======== Working data
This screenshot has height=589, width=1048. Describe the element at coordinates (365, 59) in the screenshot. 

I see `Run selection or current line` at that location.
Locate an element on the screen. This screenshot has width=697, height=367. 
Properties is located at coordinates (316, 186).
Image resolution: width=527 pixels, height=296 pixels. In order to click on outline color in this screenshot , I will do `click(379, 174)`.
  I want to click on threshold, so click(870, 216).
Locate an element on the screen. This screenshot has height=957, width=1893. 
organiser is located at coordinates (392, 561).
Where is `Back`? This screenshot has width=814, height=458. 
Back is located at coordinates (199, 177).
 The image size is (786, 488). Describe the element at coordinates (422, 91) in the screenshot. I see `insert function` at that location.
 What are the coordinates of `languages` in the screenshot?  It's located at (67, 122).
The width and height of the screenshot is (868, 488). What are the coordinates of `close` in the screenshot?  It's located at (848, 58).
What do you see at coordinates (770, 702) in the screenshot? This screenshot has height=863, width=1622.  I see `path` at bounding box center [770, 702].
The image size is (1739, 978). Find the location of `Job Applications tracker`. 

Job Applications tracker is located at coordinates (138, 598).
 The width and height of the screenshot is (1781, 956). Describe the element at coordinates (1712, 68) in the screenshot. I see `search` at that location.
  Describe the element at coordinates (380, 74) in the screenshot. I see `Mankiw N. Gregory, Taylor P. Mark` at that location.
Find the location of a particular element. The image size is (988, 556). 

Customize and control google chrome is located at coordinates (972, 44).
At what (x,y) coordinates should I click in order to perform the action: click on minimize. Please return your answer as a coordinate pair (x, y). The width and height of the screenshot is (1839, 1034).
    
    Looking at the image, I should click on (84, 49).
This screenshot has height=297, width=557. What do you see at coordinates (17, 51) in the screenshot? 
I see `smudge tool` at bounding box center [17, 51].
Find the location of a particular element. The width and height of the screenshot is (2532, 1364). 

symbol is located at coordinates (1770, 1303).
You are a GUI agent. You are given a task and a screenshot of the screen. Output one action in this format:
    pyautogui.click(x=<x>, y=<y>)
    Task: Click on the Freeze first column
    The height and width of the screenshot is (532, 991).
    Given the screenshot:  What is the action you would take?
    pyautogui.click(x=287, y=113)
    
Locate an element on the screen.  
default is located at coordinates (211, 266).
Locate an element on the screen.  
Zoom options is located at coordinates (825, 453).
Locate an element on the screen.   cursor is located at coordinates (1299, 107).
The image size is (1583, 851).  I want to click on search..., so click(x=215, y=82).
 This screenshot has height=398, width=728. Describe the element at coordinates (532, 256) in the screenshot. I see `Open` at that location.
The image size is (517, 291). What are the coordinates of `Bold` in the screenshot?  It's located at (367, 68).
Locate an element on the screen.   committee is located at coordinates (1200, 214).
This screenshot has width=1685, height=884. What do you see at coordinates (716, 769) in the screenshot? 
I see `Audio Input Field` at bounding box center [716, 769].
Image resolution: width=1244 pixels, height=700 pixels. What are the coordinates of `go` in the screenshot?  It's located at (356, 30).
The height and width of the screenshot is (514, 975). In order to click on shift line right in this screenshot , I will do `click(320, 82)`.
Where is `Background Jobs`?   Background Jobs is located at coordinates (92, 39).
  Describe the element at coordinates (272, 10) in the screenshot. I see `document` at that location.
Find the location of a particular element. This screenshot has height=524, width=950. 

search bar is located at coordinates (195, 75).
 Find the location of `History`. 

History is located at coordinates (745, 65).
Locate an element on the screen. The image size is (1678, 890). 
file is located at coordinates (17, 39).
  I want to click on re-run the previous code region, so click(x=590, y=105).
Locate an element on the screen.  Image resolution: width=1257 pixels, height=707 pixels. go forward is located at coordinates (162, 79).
================
● **What the exercise asks**
Identify each line above that contains the string "will", and copy every one of those lines in full.

● **Solution for this task**
Image resolution: width=527 pixels, height=296 pixels. In order to click on outline color in this screenshot , I will do `click(379, 174)`.
The height and width of the screenshot is (514, 975). In order to click on shift line right in this screenshot , I will do `click(320, 82)`.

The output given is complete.